NYC, LA: bars, restaurants, clubs to close amid outbreak

New York City Mayor Bill de Blasio ordered all bars, restaurants and entertainment venues, including theaters, to close in an attempt to stem the spread of COVID-19. Photo by John Angelillo/UPI

March 16 (UPI) — Bars, restaurants and entertainment venues in New York and Los Angeles have been ordered to close as part of aggressive measures to clamp down on the spread of COVID-19 in the United States’ two most populated cities.

New York City Mayor Bill de Blasio and Los Angeles Mayor Eric Garcetti separately announced the measures Sunday night.

De Blasio announced in a statement late Sunday that he will be signing an executive order on Monday forcing all nightclubs, movie theaters and concert venues to close while limiting restaurants, bars and cafes to food take-out and delivery services.

“This is not a decision I make lightly,” de Blasio said in the statement. “These places are part of the heart and soul of our city.

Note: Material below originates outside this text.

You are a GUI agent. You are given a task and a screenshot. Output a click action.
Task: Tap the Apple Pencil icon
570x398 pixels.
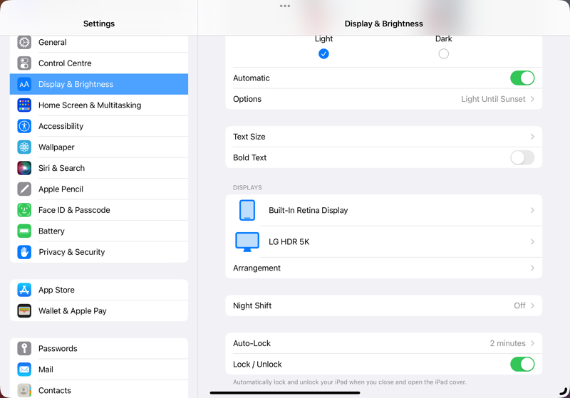(x=24, y=189)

They are part of what it means to be a New Yorker. But our city is facing an unprecedented threat, and we must respond with a wartime mentality.”

Garcetti announced his order in a message broadcast Sunday on Facebook, in which he said the order goes into effect at midnight and runs until March 31 unless further extended. Los Angeles confirmed 16 new cases on Sunday, increasing its total to 69, according to its department of health.

Like New York’s order, bars and restaurants will be limited to take-out and delivery services but the closure order is extended to gyms and fitness studios.

“This will be a tough time, but it is not forever,” he said. “Angelenos have always risen to meet difficult moments, and we will get through this together.”

Earlier Sunday during a press conference, de Blasio announced that schools citywide will be closed starting Monday until at least April 20 but the closure could last until the end of the school year, affecting some 1.1 million students.

De Blasio told reporters he is “very, very concerned” about the spread of the coronavirus in the city, which has 329 cases of COVID-19 and five deaths caused by the virus.

Last week, de Blasio declared a state of emergency, but he said Sunday more drastic measures were now needed.

“This is a decision I have taken with no joy whatsoever with a lot of pain,” he said, adding that he never imagined “in a million years” of canceling school.

As a parent of former New York City school students, he said he understands the negative effects the move will have, but it is necessary.

“We are dealing with a challenge and a crisis that we have never seen in our lifetimes and is only just begun,” he said. “So I regret to have to announce that as of tomorrow our public schools will be closed.”

Officials will attempt to open the 1,800 schools in mid-April, but there are “a lot of unknowns and a lot of challenges” that may keep them shuttered for the remainder of the school year, he said.

On March 23, the city will begin remote learning with students requiring technology necessary to participate can pick up devices on Thursday and Friday, the mayor’s office said, adding Apple and T-Mobile “will ensure that in the coming weeks, 300,000 New York City public school students who don’t currently have an Internet-connected device will have one for their schoolwork.”

Also on Sunday, Gov. Phil Murphy of New Jersey — which has 98 positive cases of COVID-19 and two deaths — said an extended statewide school shutdown was “imminent” with plans to announce specifics on Monday.

In Connecticut, Gov. Ned Lamont announced school closures via Twitter on Sunday, stating classes will be canceled until at least March 31 starting Tuesday. He also said he will update a previously declared state of emergency to limit gatherings to no more than 50 people as recommended late Sunday by the U.S. Centers for Disease Control and Prevention.

Late Friday, the Los Angeles Unified School District voted to close its schools for at least two weeks.

Several states and cities have already adopted drastic measures to combat the spread of COVID-19, including Illinois and Ohio who separately announced earlier Sunday that they would close all bars and restaurants. California also said it was ordering those over 65 years of age to isolate themselves at home.

Last week, Maryland, Ohio, Michigan, New Mexico, Oregon and the District of Columbia also ordered their schools closed amid the COVID-19 epidemic.